Nina próbowała coś powiedzieć, ale w końcu tylko spuściła głowę.
— Żaden problem nie rozwiąże się milczeniem — powiedziała spokojnie Ina Romanowna.
I wtedy Nina wyznała wszystko.
— Może powinnaś porozmawiać z dyrektorem szkoły? — zaproponowała kobieta.
Nina pokręciła głową.
— To nic nie da… Ina Romanowna, nie wie pani, gdzie mogłabym znaleźć jakąś pracę? Chcę zarabiać na siebie, nie chcę spędzać więcej czasu w domu.

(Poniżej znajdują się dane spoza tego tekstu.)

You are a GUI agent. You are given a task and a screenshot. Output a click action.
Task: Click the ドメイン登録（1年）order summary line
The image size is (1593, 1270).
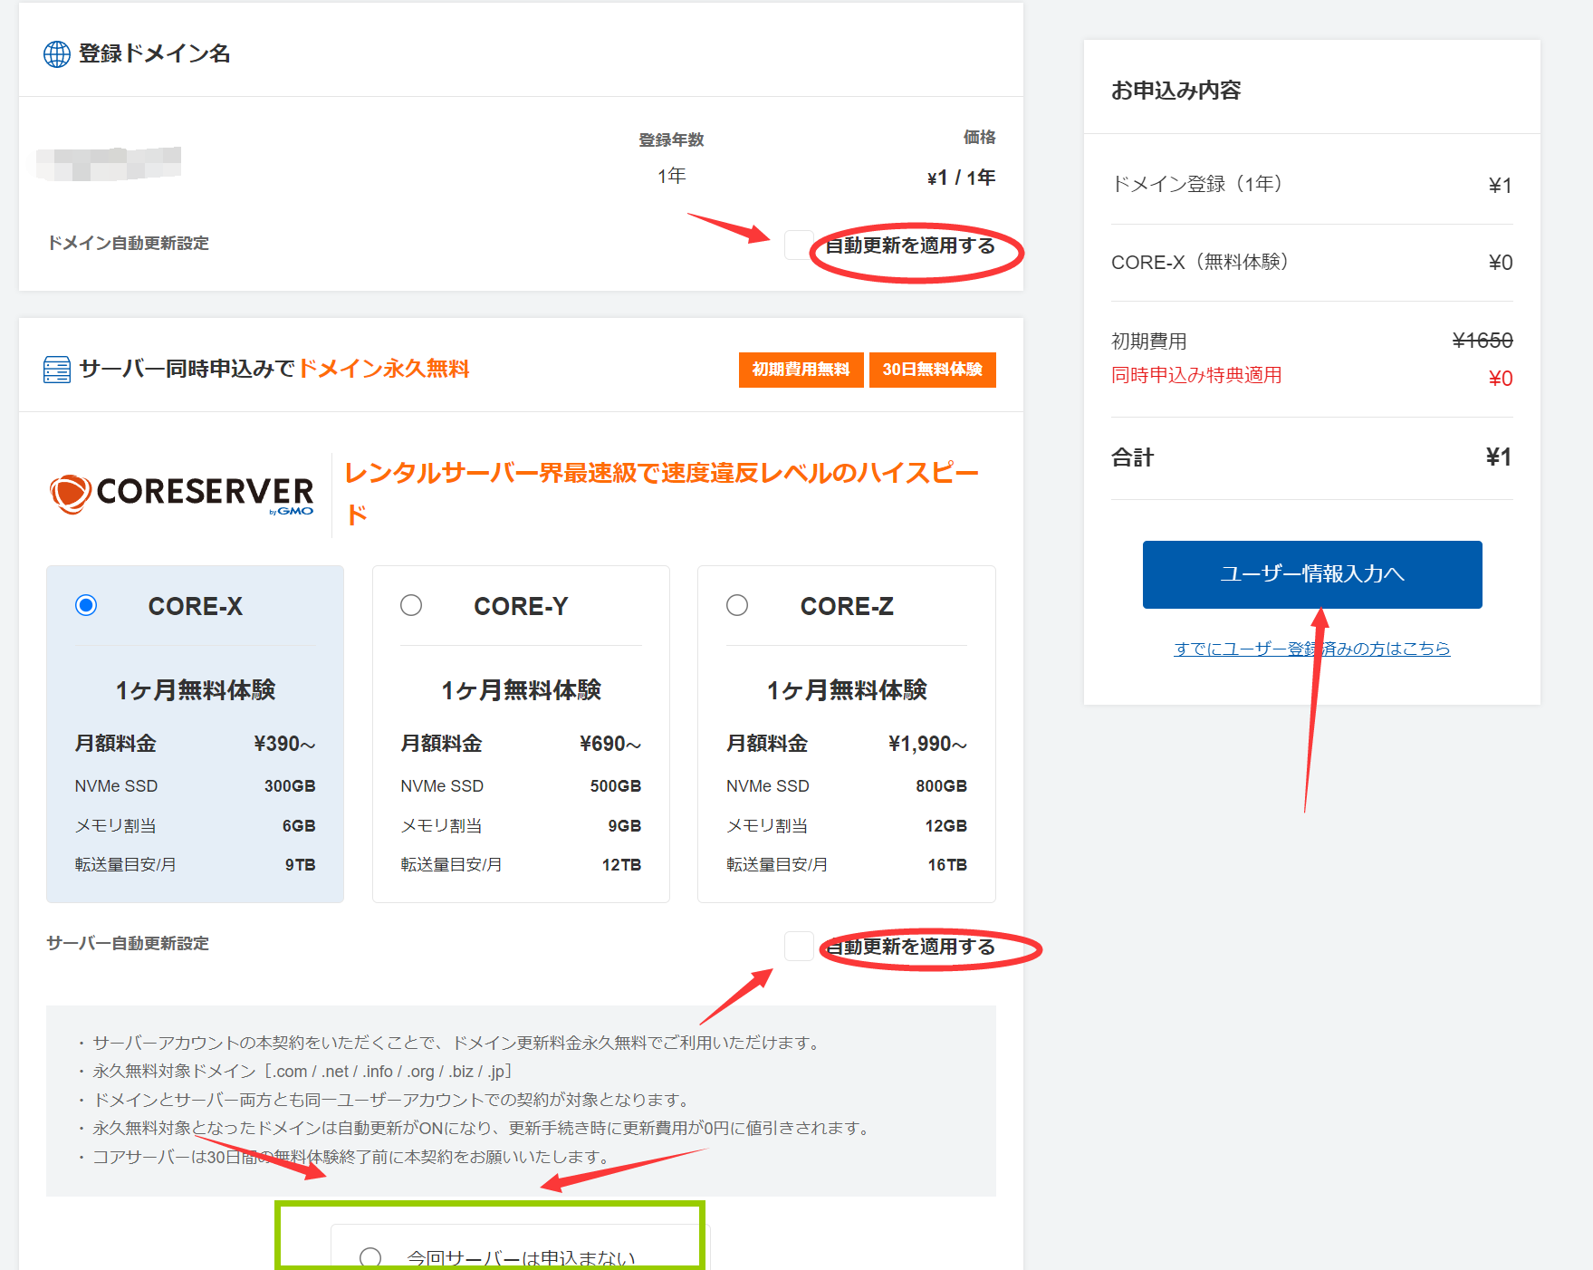[1197, 184]
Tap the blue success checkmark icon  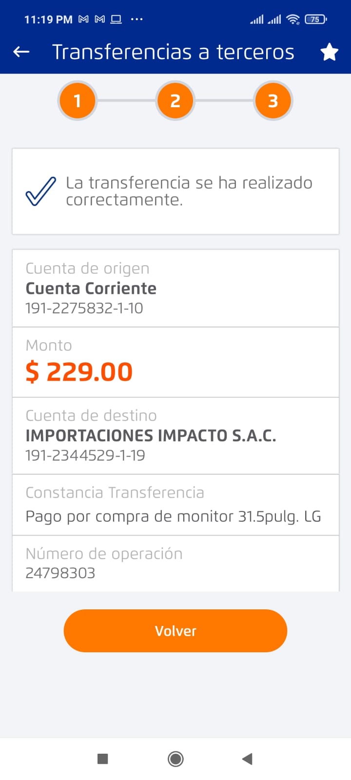[40, 191]
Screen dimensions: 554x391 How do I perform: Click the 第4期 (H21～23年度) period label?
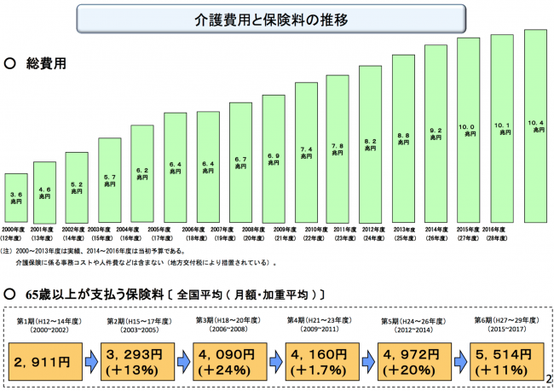(x=316, y=323)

Starsza kobieta chwilę milczała, po czym powiedziała:
— Przyjdź jutro do mnie po południu. Postaram się coś wymyślić.
Praca, która odmieniła jej życie
Kilka dni później Nina zaczęła pracować jako pomoc w szpitalu. Brakowało tam rąk do pracy, zwłaszcza na nocnych dyżurach.
Nikomu nie powiedziała, gdzie dorabia, ale podpisała się na liście uczniów, którzy zamierzali pojawić się na studniówce. Gdy to zobaczyli, szyderstwa nie miały końca.
— Novikova, podobno znaleźli dla ciebie sukienkę na wysypisku!
— Może zabierzesz jakiegoś kloszarda jako partnera?
Tego dnia Nina już nie milczała.
— A może ty się tym zajmiesz, skoro masz większe doświadczenie?
Śmiech wypełnił klasę. Nawet nauczycielka uśmiechnęła się pod nosem.
Swietłowa, królowa klasy, wyraźnie się zaczerwieniła.
— Tylko nie myśl, że możesz zostać królową balu! — syknęła.
Nina podeszła bliżej i powiedziała cicho:
— W przeciwieństwie do ciebie nie muszę oszukiwać, by wygrać.
Triumf
Minął tydzień.
Kiedy Nina wysiadała z samochodu przed salą balową, usłyszała szepty.
Przywiózł ją Igor Lebiediew – przystojny, pewny siebie mężczyzna, którego znało całe miasto.
Swietłowa zbladła.
Wszyscy wpatrywali się w Ninę – w pięknej sukience, z nienagannym makijażem, promieniującą pewnością siebie.
— Korona na pewno spadnie z nieodpowiedniej głowy — mruknęła nauczycielka, patrząc na zdezorientowaną Swietłową.
A Nina tylko uśmiechnęła się i weszła do środka, wiedząc, że to dopiero początek jej nowego życia.